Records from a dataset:
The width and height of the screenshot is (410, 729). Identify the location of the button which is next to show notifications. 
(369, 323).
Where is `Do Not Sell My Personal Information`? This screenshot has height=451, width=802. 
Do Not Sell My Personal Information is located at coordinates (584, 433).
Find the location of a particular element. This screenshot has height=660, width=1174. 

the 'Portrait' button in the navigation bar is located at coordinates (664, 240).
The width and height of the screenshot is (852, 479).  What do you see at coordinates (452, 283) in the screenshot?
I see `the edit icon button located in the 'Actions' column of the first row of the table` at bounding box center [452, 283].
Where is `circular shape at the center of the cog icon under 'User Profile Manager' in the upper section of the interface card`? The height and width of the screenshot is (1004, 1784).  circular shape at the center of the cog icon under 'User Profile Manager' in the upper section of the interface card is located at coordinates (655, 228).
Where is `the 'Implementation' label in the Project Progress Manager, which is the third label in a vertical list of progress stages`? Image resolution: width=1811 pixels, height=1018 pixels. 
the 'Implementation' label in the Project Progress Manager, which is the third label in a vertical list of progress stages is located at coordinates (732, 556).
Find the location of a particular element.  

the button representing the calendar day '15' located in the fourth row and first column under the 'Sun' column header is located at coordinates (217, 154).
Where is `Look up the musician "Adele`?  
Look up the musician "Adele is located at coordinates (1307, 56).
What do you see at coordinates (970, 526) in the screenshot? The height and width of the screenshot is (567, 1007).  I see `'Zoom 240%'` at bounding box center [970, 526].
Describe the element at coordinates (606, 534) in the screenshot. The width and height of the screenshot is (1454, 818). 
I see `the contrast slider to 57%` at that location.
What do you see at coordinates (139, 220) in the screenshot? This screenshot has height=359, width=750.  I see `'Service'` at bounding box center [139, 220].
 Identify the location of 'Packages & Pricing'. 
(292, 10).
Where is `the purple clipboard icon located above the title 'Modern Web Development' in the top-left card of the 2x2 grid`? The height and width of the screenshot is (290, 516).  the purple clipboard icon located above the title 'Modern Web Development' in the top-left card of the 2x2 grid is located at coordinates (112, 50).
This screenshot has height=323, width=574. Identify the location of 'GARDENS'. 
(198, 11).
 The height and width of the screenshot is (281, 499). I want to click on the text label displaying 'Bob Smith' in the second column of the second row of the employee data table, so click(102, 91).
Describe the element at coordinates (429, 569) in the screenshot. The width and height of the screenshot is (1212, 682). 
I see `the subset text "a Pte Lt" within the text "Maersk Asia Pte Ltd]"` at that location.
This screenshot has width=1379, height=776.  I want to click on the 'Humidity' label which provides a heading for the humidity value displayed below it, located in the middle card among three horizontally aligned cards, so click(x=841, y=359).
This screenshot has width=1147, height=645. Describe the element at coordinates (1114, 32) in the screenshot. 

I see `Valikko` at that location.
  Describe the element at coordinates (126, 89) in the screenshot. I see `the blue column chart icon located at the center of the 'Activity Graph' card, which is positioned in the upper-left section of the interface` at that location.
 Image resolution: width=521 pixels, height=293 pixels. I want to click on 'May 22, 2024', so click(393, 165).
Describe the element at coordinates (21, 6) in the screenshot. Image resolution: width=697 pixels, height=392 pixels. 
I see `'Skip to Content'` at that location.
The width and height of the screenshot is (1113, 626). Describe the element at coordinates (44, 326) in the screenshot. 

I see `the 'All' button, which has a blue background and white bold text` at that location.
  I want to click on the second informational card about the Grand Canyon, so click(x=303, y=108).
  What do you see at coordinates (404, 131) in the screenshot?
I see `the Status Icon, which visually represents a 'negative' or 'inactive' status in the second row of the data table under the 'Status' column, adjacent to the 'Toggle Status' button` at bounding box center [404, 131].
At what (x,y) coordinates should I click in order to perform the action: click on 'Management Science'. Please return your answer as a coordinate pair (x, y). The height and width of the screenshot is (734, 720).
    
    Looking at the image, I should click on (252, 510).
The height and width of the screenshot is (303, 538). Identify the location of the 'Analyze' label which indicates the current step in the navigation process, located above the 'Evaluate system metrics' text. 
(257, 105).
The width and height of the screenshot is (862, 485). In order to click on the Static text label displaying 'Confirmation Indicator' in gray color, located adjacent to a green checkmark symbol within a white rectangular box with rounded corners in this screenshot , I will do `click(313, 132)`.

> _AIM OF THE EXERCISE_: Lay out every line of the listing as a JSON list of strings, with one string per line and no blank lines.

> _WRITTEN REPLY_:
[
  "The width and height of the screenshot is (410, 729). Identify the location of the button which is next to show notifications. ",
  "(369, 323).",
  "Where is `Do Not Sell My Personal Information`? This screenshot has height=451, width=802. ",
  "Do Not Sell My Personal Information is located at coordinates (584, 433).",
  "Find the location of a particular element. This screenshot has height=660, width=1174. ",
  "the 'Portrait' button in the navigation bar is located at coordinates (664, 240).",
  "The width and height of the screenshot is (852, 479).  What do you see at coordinates (452, 283) in the screenshot?",
  "I see `the edit icon button located in the 'Actions' column of the first row of the table` at bounding box center [452, 283].",
  "Where is `circular shape at the center of the cog icon under 'User Profile Manager' in the upper section of the interface card`? The height and width of the screenshot is (1004, 1784).  circular shape at the center of the cog icon under 'User Profile Manager' in the upper section of the interface card is located at coordinates (655, 228).",
  "Where is `the 'Implementation' label in the Project Progress Manager, which is the third label in a vertical list of progress stages`? Image resolution: width=1811 pixels, height=1018 pixels. ",
  "the 'Implementation' label in the Project Progress Manager, which is the third label in a vertical list of progress stages is located at coordinates (732, 556).",
  "Find the location of a particular element.  ",
  "the button representing the calendar day '15' located in the fourth row and first column under the 'Sun' column header is located at coordinates (217, 154).",
  "Where is `Look up the musician \"Adele`?  ",
  "Look up the musician \"Adele is located at coordinates (1307, 56).",
  "What do you see at coordinates (970, 526) in the screenshot? The height and width of the screenshot is (567, 1007).  I see `'Zoom 240%'` at bounding box center [970, 526].",
  "Describe the element at coordinates (606, 534) in the screenshot. The width and height of the screenshot is (1454, 818). ",
  "I see `the contrast slider to 57%` at that location.",
  "What do you see at coordinates (139, 220) in the screenshot? This screenshot has height=359, width=750.  I see `'Service'` at bounding box center [139, 220].",
  " Identify the location of 'Packages & Pricing'. ",
  "(292, 10).",
  "Where is `the purple clipboard icon located above the title 'Modern Web Development' in the top-left card of the 2x2 grid`? The height and width of the screenshot is (290, 516).  the purple clipboard icon located above the title 'Modern Web Development' in the top-left card of the 2x2 grid is located at coordinates (112, 50).",
  "This screenshot has height=323, width=574. Identify the location of 'GARDENS'. ",
  "(198, 11).",
  " The height and width of the screenshot is (281, 499). I want to click on the text label displaying 'Bob Smith' in the second column of the second row of the employee data table, so click(102, 91).",
  "Describe the element at coordinates (429, 569) in the screenshot. The width and height of the screenshot is (1212, 682). ",
  "I see `the subset text \"a Pte Lt\" within the text \"Maersk Asia Pte Ltd]\"` at that location.",
  "This screenshot has width=1379, height=776.  I want to click on the 'Humidity' label which provides a heading for the humidity value displayed below it, located in the middle card among three horizontally aligned cards, so click(x=841, y=359).",
  "This screenshot has width=1147, height=645. Describe the element at coordinates (1114, 32) in the screenshot. ",
  "I see `Valikko` at that location.",
  "  Describe the element at coordinates (126, 89) in the screenshot. I see `the blue column chart icon located at the center of the 'Activity Graph' card, which is positioned in the upper-left section of the interface` at that location.",
  " Image resolution: width=521 pixels, height=293 pixels. I want to click on 'May 22, 2024', so click(393, 165).",
  "Describe the element at coordinates (21, 6) in the screenshot. Image resolution: width=697 pixels, height=392 pixels. ",
  "I see `'Skip to Content'` at that location.",
  "The width and height of the screenshot is (1113, 626). Describe the element at coordinates (44, 326) in the screenshot. ",
  "I see `the 'All' button, which has a blue background and white bold text` at that location.",
  "  I want to click on the second informational card about the Grand Canyon, so click(x=303, y=108).",
  "  What do you see at coordinates (404, 131) in the screenshot?",
  "I see `the Status Icon, which visually represents a 'negative' or 'inactive' status in the second row of the data table under the 'Status' column, adjacent to the 'Toggle Status' button` at bounding box center [404, 131].",
  "At what (x,y) coordinates should I click in order to perform the action: click on 'Management Science'. Please return your answer as a coordinate pair (x, y). The height and width of the screenshot is (734, 720).",
  "    Looking at the image, I should click on (252, 510).",
  "The height and width of the screenshot is (303, 538). Identify the location of the 'Analyze' label which indicates the current step in the navigation process, located above the 'Evaluate system metrics' text. ",
  "(257, 105).",
  "The width and height of the screenshot is (862, 485). In order to click on the Static text label displaying 'Confirmation Indicator' in gray color, located adjacent to a green checkmark symbol within a white rectangular box with rounded corners in this screenshot , I will do `click(313, 132)`."
]